Tribal Knowledge is the Bane Of Your AI Agents’ Existence
The first real obstacle AI agents will face is tribal knowledge.
In essence, tribal knowledge is any undocumented information that resides inside users’ heads that’s relevant for doing their jobs. Most businesses run on tribal knowledge, and it’s a massive obstacle to productivity. Most companies simply suck at documenting things.

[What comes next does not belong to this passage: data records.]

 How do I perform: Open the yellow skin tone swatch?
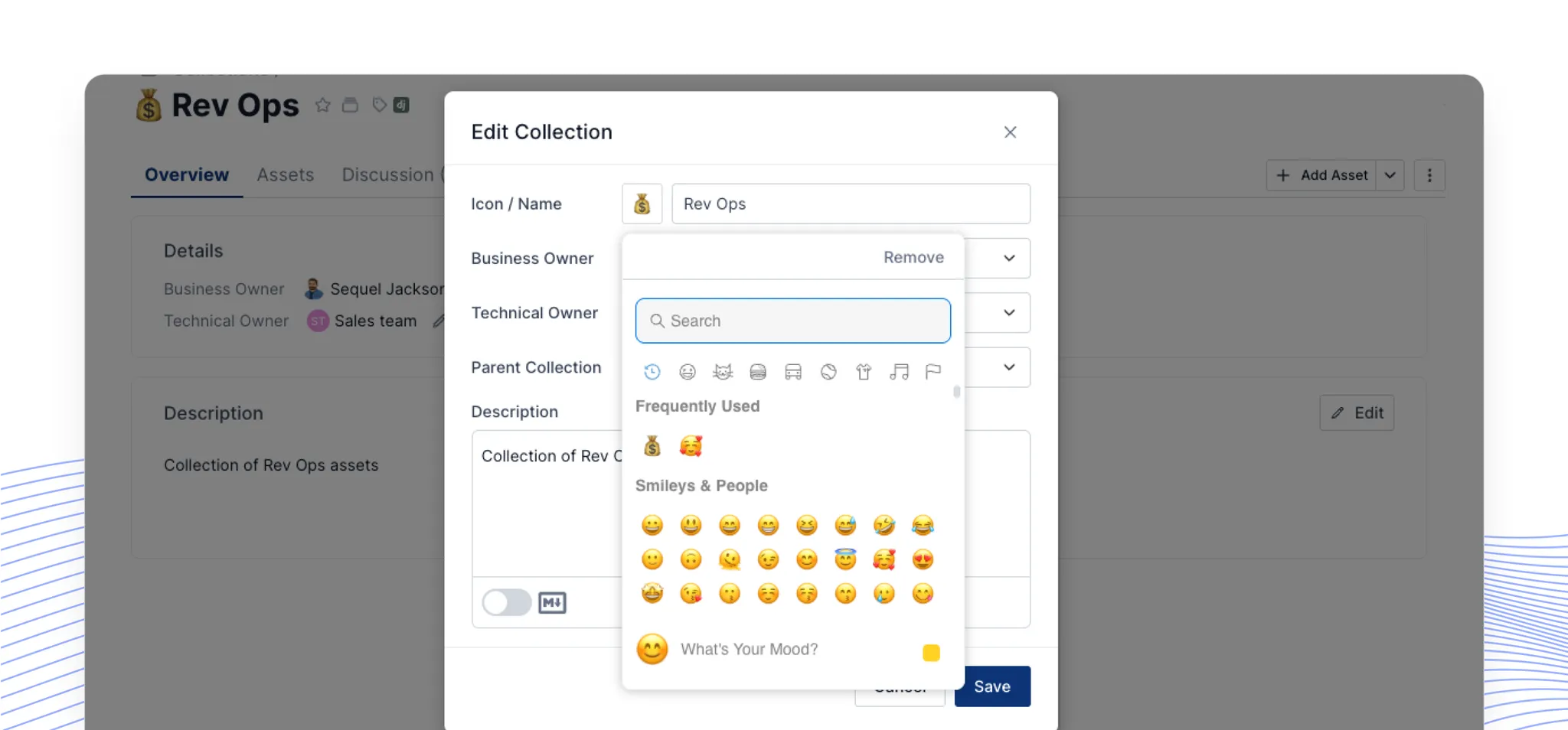(x=931, y=653)
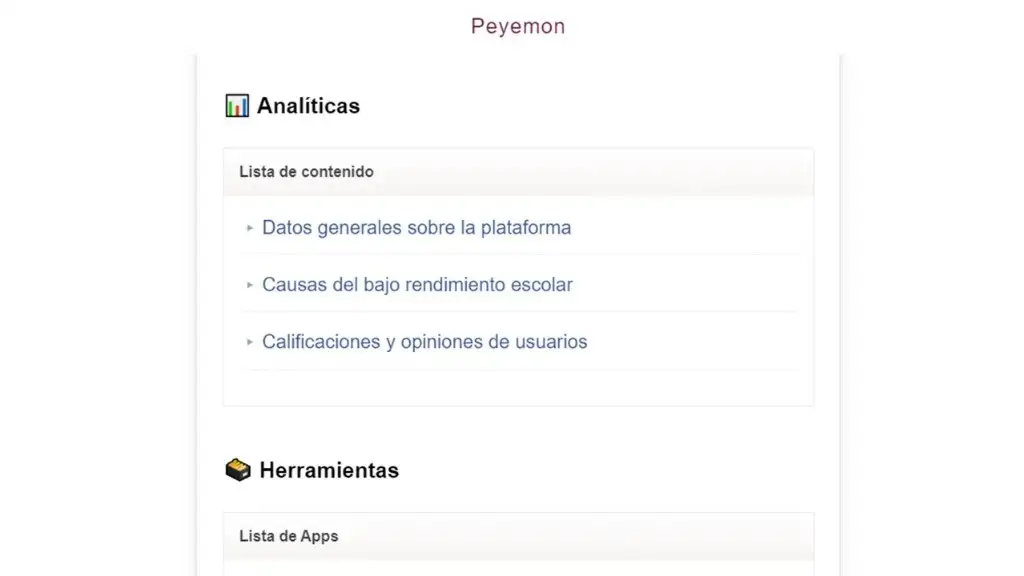Click the empty row below Calificaciones link
Viewport: 1024px width, 576px height.
tap(519, 387)
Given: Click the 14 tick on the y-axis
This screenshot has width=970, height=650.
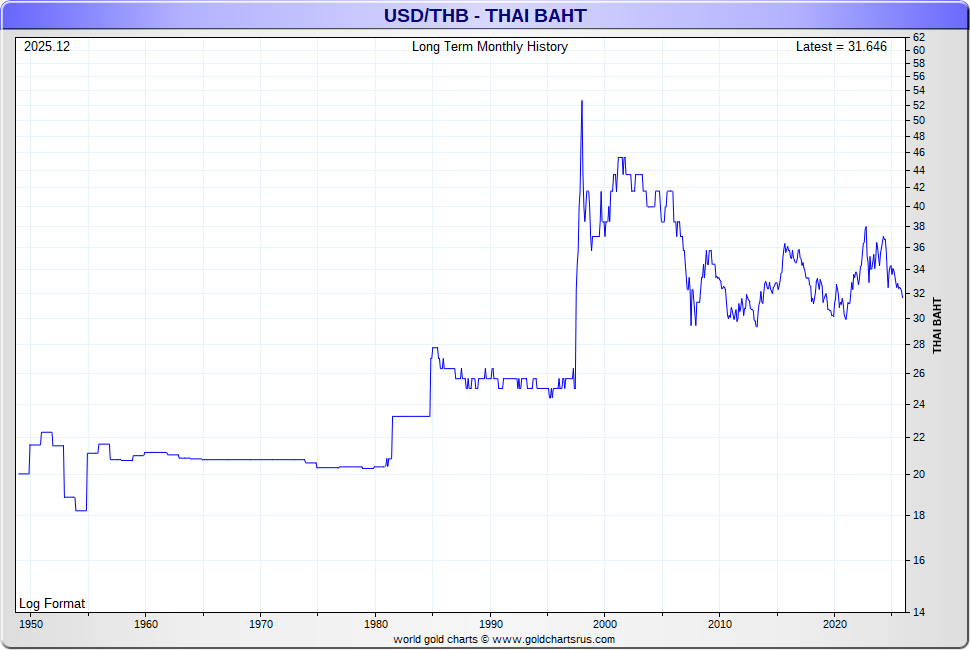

Unfortunately, if workers depend too much on tribal knowledge to get work done, this sets up AI agents for massive failure, because they need to be grounded on digitized knowledge. In reality, this tribal knowledge can take multiple forms, such as:
undocumented preferences: e.g. how your bosses want reports to be written, not just in format, but in terms of content. How you want your eggs. How you want only organic produce, even if it’s more expensive, etc.
domain-specific quirks: e.g. some random state regulation about processing insurance claims in NY state versus NJ state that only SMEs (subject matter experts) know about. None of this is written down anywhere internally.
Even seemingly simple and stupid things like filling out insurance application forms have quirks. In certain states, you may need to submit pictures to prove your car’s physical garage location to prevent insurance fraud. Then you may need a specialized tool to forensic submitted photo evidence to cross check against vehicle information.
But this “process” is basically undocumented, tribal knowledge in most cases. It can’t be RAGed.
These latent requirements aren’t edge cases—they're everywhere.
Suppose you ask a coding AI assistant to set up a simple Python app using a specific stack. You feel you're being clear and helpful, but suddenly realize it started installing packages with pip
instead of your preferred uv
. Your preference wasn't explicitly stated, yet its violation frustrates you immediately. Guess what, AI agent isn’t going to read your mind.
In short, most AI agents will offer poor UX - quite unfairly - because they rely on surfacing tacit knowledge that users themselves overlook. Chat interfaces especially are privy to this problem since they overpromise simplicity—yet they require a staggering amount of unstated information to reliably deliver results. Users are often set up for disappointment.